Task brief =
Each record below should be printed exactly as it was written.

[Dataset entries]
┌──
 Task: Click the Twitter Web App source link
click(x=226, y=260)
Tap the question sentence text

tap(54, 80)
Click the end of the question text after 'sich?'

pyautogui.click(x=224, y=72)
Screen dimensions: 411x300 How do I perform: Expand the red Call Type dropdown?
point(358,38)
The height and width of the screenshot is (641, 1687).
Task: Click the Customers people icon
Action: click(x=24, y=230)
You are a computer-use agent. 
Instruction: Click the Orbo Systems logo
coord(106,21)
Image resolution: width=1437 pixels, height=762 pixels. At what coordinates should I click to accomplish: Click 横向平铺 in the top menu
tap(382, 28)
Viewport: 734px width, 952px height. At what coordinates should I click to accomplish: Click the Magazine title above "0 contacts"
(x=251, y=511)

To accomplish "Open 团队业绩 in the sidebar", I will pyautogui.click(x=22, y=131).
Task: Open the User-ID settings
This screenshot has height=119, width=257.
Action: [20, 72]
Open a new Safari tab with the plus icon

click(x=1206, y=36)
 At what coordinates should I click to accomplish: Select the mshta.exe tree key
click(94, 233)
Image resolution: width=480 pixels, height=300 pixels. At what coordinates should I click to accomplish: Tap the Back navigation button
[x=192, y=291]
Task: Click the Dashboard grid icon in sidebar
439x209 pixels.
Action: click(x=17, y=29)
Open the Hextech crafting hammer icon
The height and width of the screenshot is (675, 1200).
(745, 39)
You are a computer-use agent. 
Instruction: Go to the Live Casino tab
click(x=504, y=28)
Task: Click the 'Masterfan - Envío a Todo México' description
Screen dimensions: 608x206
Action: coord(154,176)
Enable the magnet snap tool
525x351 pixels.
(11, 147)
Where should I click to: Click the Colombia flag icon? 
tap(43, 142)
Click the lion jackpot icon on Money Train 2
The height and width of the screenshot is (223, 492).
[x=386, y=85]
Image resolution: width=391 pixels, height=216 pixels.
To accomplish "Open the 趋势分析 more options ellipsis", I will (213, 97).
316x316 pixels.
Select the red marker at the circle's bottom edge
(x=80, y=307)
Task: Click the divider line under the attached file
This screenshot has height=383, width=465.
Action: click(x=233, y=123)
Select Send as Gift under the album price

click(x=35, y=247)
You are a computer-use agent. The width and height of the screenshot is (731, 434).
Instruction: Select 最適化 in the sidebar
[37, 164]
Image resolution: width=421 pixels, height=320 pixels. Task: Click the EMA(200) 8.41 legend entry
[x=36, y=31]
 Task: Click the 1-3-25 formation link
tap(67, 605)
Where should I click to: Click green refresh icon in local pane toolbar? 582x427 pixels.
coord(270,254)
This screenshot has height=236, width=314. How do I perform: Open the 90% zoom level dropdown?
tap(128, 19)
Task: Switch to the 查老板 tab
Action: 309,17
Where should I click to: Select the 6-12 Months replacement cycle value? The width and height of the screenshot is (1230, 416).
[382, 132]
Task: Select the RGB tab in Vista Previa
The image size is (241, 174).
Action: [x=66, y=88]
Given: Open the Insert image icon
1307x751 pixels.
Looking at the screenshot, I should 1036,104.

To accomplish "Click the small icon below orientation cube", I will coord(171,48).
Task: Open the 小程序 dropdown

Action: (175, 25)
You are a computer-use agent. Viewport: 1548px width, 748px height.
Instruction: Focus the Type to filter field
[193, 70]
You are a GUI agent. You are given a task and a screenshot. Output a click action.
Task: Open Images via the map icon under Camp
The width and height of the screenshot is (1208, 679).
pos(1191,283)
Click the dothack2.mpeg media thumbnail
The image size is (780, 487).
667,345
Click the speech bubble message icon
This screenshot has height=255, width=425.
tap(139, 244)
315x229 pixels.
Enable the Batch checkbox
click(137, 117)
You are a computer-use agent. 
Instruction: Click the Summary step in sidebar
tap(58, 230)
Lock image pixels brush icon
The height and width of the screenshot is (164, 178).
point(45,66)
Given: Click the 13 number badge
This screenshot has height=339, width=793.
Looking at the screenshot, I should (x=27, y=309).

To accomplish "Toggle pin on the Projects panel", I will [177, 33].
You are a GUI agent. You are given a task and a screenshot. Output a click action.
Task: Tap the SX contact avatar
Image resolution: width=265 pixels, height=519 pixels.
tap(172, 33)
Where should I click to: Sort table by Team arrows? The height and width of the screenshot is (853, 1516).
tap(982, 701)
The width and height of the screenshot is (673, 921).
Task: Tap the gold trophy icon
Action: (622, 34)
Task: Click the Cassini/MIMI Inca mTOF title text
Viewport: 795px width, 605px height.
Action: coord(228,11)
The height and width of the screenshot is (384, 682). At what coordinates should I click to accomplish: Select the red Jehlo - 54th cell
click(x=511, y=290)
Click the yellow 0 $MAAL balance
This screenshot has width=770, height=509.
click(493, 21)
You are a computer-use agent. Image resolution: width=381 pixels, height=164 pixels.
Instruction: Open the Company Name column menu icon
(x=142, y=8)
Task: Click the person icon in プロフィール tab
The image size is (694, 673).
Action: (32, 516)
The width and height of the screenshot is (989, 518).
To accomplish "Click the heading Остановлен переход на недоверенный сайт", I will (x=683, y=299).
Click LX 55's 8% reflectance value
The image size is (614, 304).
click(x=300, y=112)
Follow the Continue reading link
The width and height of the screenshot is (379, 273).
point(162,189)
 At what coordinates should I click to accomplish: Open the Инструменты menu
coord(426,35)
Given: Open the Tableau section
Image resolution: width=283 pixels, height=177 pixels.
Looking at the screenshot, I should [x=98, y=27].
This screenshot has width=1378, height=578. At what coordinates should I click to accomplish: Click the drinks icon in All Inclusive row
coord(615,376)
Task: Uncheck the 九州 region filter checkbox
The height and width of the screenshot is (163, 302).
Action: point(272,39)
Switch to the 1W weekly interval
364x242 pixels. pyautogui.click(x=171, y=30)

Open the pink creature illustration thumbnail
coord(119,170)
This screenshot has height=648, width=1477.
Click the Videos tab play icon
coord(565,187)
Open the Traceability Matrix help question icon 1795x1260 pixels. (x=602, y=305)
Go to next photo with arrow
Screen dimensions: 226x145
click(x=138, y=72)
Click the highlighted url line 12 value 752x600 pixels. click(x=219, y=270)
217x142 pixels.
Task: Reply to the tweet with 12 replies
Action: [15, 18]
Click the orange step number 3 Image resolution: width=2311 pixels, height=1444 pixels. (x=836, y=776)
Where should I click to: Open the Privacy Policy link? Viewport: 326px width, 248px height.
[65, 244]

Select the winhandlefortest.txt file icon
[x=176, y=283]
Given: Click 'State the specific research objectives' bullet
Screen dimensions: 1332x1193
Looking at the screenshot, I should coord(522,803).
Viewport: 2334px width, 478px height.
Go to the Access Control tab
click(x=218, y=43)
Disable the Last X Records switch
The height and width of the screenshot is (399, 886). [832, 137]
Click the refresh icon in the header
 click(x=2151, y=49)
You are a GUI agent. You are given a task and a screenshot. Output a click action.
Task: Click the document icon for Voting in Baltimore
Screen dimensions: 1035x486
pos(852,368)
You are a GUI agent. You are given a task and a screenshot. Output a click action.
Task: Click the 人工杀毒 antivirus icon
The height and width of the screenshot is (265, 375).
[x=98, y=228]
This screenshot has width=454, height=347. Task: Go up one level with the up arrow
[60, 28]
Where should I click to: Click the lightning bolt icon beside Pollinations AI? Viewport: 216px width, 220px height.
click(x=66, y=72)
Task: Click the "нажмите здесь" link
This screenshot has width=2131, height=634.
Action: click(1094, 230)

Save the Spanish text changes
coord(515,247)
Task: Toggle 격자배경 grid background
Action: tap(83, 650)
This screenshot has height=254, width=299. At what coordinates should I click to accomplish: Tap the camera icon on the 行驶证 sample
└──
Task output =
 Task: Click the Twitter Web App source link
click(x=226, y=260)
Tap the question sentence text

tap(54, 80)
Click the end of the question text after 'sich?'

pyautogui.click(x=224, y=72)
Screen dimensions: 411x300 How do I perform: Expand the red Call Type dropdown?
point(358,38)
The height and width of the screenshot is (641, 1687).
Task: Click the Customers people icon
Action: click(x=24, y=230)
You are a computer-use agent. 
Instruction: Click the Orbo Systems logo
coord(106,21)
Image resolution: width=1437 pixels, height=762 pixels. At what coordinates should I click to accomplish: Click 横向平铺 in the top menu
tap(382, 28)
Viewport: 734px width, 952px height. At what coordinates should I click to accomplish: Click the Magazine title above "0 contacts"
(x=251, y=511)

To accomplish "Open 团队业绩 in the sidebar", I will pyautogui.click(x=22, y=131).
Task: Open the User-ID settings
This screenshot has height=119, width=257.
Action: [20, 72]
Open a new Safari tab with the plus icon

click(x=1206, y=36)
 At what coordinates should I click to accomplish: Select the mshta.exe tree key
click(94, 233)
Image resolution: width=480 pixels, height=300 pixels. At what coordinates should I click to accomplish: Tap the Back navigation button
[x=192, y=291]
Task: Click the Dashboard grid icon in sidebar
439x209 pixels.
Action: click(x=17, y=29)
Open the Hextech crafting hammer icon
The height and width of the screenshot is (675, 1200).
(745, 39)
You are a computer-use agent. 
Instruction: Go to the Live Casino tab
click(x=504, y=28)
Task: Click the 'Masterfan - Envío a Todo México' description
Screen dimensions: 608x206
Action: coord(154,176)
Enable the magnet snap tool
525x351 pixels.
(11, 147)
Where should I click to: Click the Colombia flag icon? 
tap(43, 142)
Click the lion jackpot icon on Money Train 2
The height and width of the screenshot is (223, 492).
[x=386, y=85]
Image resolution: width=391 pixels, height=216 pixels.
To accomplish "Open the 趋势分析 more options ellipsis", I will (213, 97).
316x316 pixels.
Select the red marker at the circle's bottom edge
(x=80, y=307)
Task: Click the divider line under the attached file
This screenshot has height=383, width=465.
Action: click(x=233, y=123)
Select Send as Gift under the album price

click(x=35, y=247)
You are a computer-use agent. The width and height of the screenshot is (731, 434).
Instruction: Select 最適化 in the sidebar
[37, 164]
Image resolution: width=421 pixels, height=320 pixels. Task: Click the EMA(200) 8.41 legend entry
[x=36, y=31]
 Task: Click the 1-3-25 formation link
tap(67, 605)
Where should I click to: Click green refresh icon in local pane toolbar? 582x427 pixels.
coord(270,254)
This screenshot has height=236, width=314. How do I perform: Open the 90% zoom level dropdown?
tap(128, 19)
Task: Switch to the 查老板 tab
Action: 309,17
Where should I click to: Select the 6-12 Months replacement cycle value? The width and height of the screenshot is (1230, 416).
[382, 132]
Task: Select the RGB tab in Vista Previa
The image size is (241, 174).
Action: [x=66, y=88]
Given: Open the Insert image icon
1307x751 pixels.
Looking at the screenshot, I should 1036,104.

To accomplish "Click the small icon below orientation cube", I will coord(171,48).
Task: Open the 小程序 dropdown

Action: (175, 25)
You are a computer-use agent. Viewport: 1548px width, 748px height.
Instruction: Focus the Type to filter field
[193, 70]
You are a GUI agent. You are given a task and a screenshot. Output a click action.
Task: Open Images via the map icon under Camp
The width and height of the screenshot is (1208, 679).
pos(1191,283)
Click the dothack2.mpeg media thumbnail
The image size is (780, 487).
667,345
Click the speech bubble message icon
This screenshot has height=255, width=425.
tap(139, 244)
315x229 pixels.
Enable the Batch checkbox
click(137, 117)
You are a computer-use agent. 
Instruction: Click the Summary step in sidebar
tap(58, 230)
Lock image pixels brush icon
The height and width of the screenshot is (164, 178).
point(45,66)
Given: Click the 13 number badge
This screenshot has height=339, width=793.
Looking at the screenshot, I should (x=27, y=309).

To accomplish "Toggle pin on the Projects panel", I will [177, 33].
You are a GUI agent. You are given a task and a screenshot. Output a click action.
Task: Tap the SX contact avatar
Image resolution: width=265 pixels, height=519 pixels.
tap(172, 33)
Where should I click to: Sort table by Team arrows? The height and width of the screenshot is (853, 1516).
tap(982, 701)
The width and height of the screenshot is (673, 921).
Task: Tap the gold trophy icon
Action: (622, 34)
Task: Click the Cassini/MIMI Inca mTOF title text
Viewport: 795px width, 605px height.
Action: coord(228,11)
The height and width of the screenshot is (384, 682). At what coordinates should I click to accomplish: Select the red Jehlo - 54th cell
click(x=511, y=290)
Click the yellow 0 $MAAL balance
This screenshot has width=770, height=509.
click(493, 21)
You are a computer-use agent. Image resolution: width=381 pixels, height=164 pixels.
Instruction: Open the Company Name column menu icon
(x=142, y=8)
Task: Click the person icon in プロフィール tab
The image size is (694, 673).
Action: (32, 516)
The width and height of the screenshot is (989, 518).
To accomplish "Click the heading Остановлен переход на недоверенный сайт", I will (x=683, y=299).
Click LX 55's 8% reflectance value
The image size is (614, 304).
click(x=300, y=112)
Follow the Continue reading link
The width and height of the screenshot is (379, 273).
point(162,189)
 At what coordinates should I click to accomplish: Open the Инструменты menu
coord(426,35)
Given: Open the Tableau section
Image resolution: width=283 pixels, height=177 pixels.
Looking at the screenshot, I should [x=98, y=27].
This screenshot has width=1378, height=578. At what coordinates should I click to accomplish: Click the drinks icon in All Inclusive row
coord(615,376)
Task: Uncheck the 九州 region filter checkbox
The height and width of the screenshot is (163, 302).
Action: point(272,39)
Switch to the 1W weekly interval
364x242 pixels. pyautogui.click(x=171, y=30)

Open the pink creature illustration thumbnail
coord(119,170)
This screenshot has height=648, width=1477.
Click the Videos tab play icon
coord(565,187)
Open the Traceability Matrix help question icon 1795x1260 pixels. (x=602, y=305)
Go to next photo with arrow
Screen dimensions: 226x145
click(x=138, y=72)
Click the highlighted url line 12 value 752x600 pixels. click(x=219, y=270)
217x142 pixels.
Task: Reply to the tweet with 12 replies
Action: [15, 18]
Click the orange step number 3 Image resolution: width=2311 pixels, height=1444 pixels. (x=836, y=776)
Where should I click to: Open the Privacy Policy link? Viewport: 326px width, 248px height.
[65, 244]

Select the winhandlefortest.txt file icon
[x=176, y=283]
Given: Click 'State the specific research objectives' bullet
Screen dimensions: 1332x1193
Looking at the screenshot, I should coord(522,803).
Viewport: 2334px width, 478px height.
Go to the Access Control tab
click(x=218, y=43)
Disable the Last X Records switch
The height and width of the screenshot is (399, 886). [832, 137]
Click the refresh icon in the header
 click(x=2151, y=49)
You are a GUI agent. You are given a task and a screenshot. Output a click action.
Task: Click the document icon for Voting in Baltimore
Screen dimensions: 1035x486
pos(852,368)
You are a GUI agent. You are given a task and a screenshot. Output a click action.
Task: Click the 人工杀毒 antivirus icon
The height and width of the screenshot is (265, 375).
[x=98, y=228]
This screenshot has width=454, height=347. Task: Go up one level with the up arrow
[60, 28]
Where should I click to: Click the lightning bolt icon beside Pollinations AI? Viewport: 216px width, 220px height.
click(x=66, y=72)
Task: Click the "нажмите здесь" link
This screenshot has width=2131, height=634.
Action: click(1094, 230)

Save the Spanish text changes
coord(515,247)
Task: Toggle 격자배경 grid background
Action: tap(83, 650)
This screenshot has height=254, width=299. At what coordinates should I click to accomplish: Tap the camera icon on the 行驶证 sample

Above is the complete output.